# Making splits with caged queens



## TWall

It is hard to tell exactly what is going on. Local conditions vary so not all advice transfer equally. But, I have a always had queens released by just removing the cork. I know some people use a small nail to poke a hole in the candy.

I am wondering if the hive temps are getting too high with smaller bee numbers? I am also wondering if you are getting brood/bee numbers out of balance? Or, are they getting robbed out before they can become established?

I would try nuc boxes with a very small entrance, one or two bees at a time. I like to have a frame of capped brood and a frame of open brood, but no eggs/larvae under three days old.
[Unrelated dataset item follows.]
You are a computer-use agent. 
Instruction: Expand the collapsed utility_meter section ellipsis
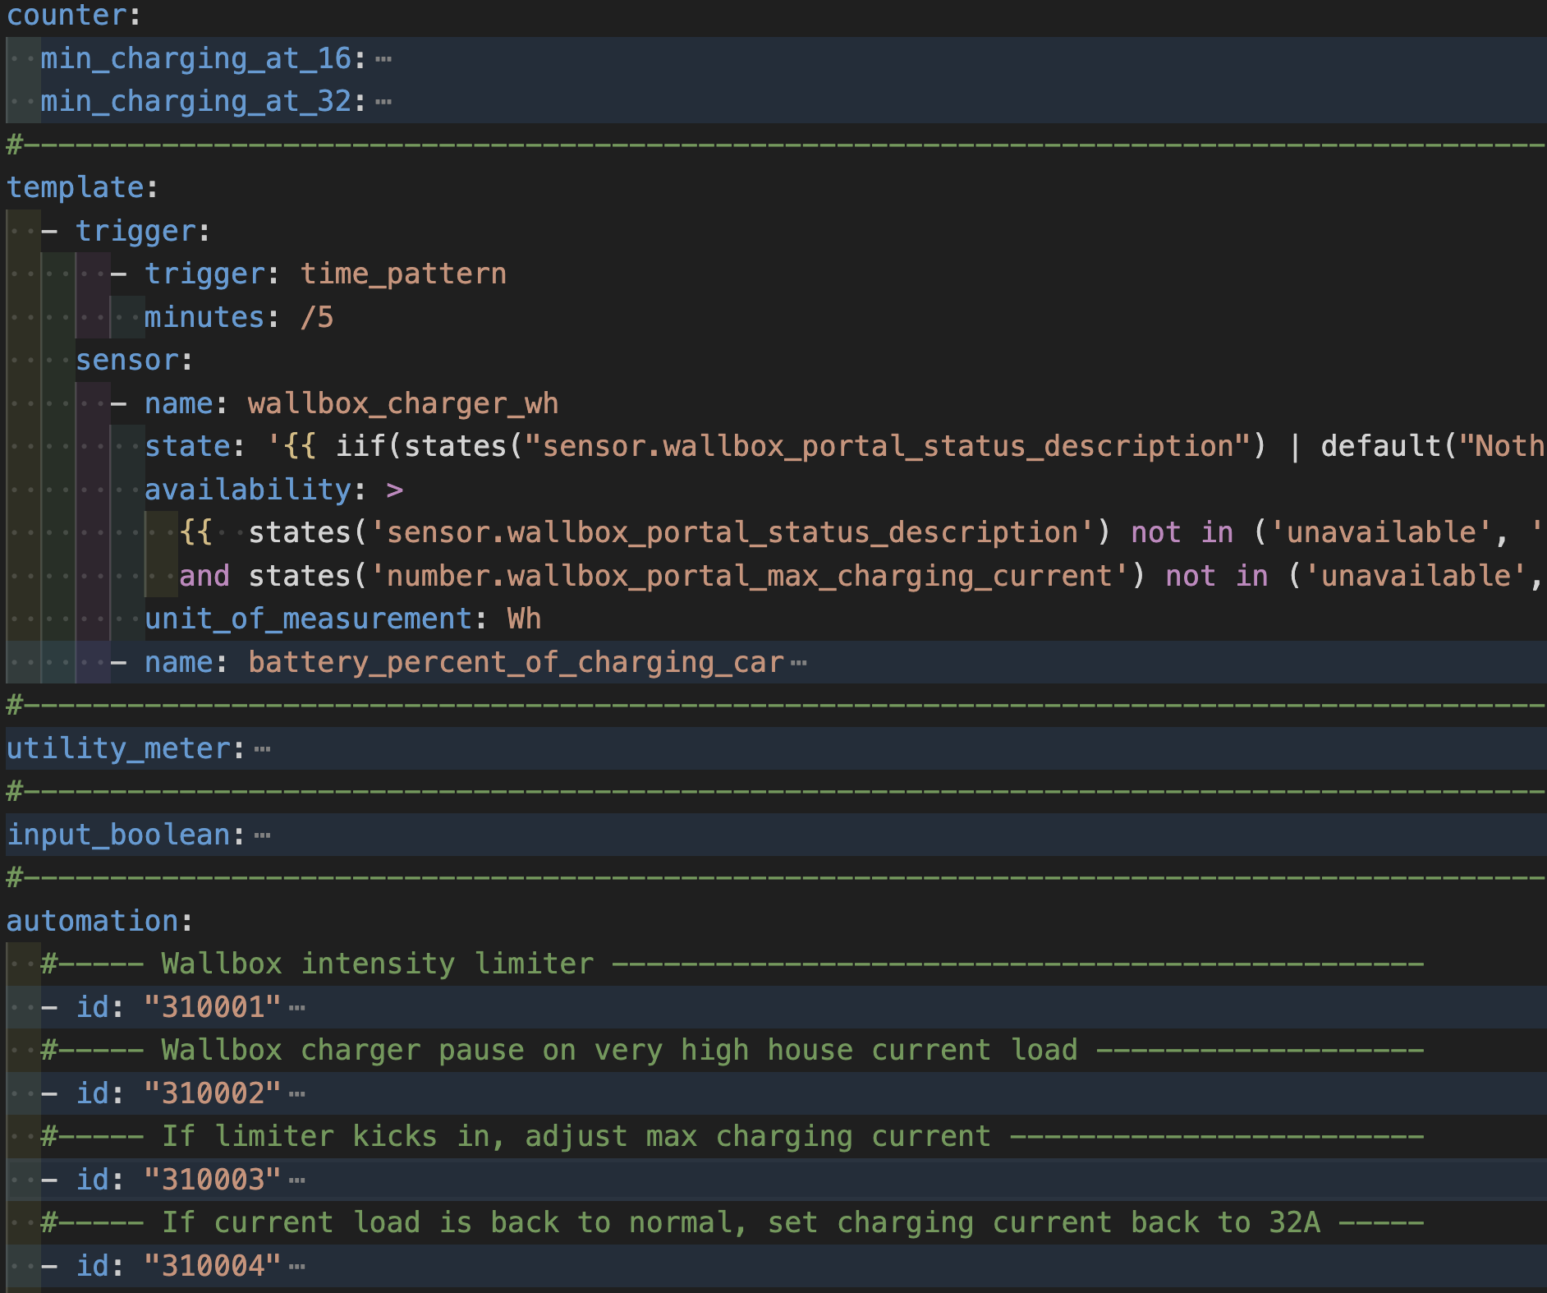(x=262, y=749)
I don't want the bees to think they can make their own queen. I would do this when there is at least a little nectar flow to reduce the robbing pressure.

I don't usually have to deal with the daytime temps you do so I am not sure how a small nuc would deal with them. You might want to look at how Randy Oliver makes splits. His environmental conditions are a lot closer to yours than mine.

Tom


----------



## crofter

Bee numbers too low to control hive temperature. They have to bring in water and fan it off for evaporative cooling. If the wax is collapsing it is too hot for brood. Your method of populating the frames and moving the splits a short distance may have lost all the flying bees. 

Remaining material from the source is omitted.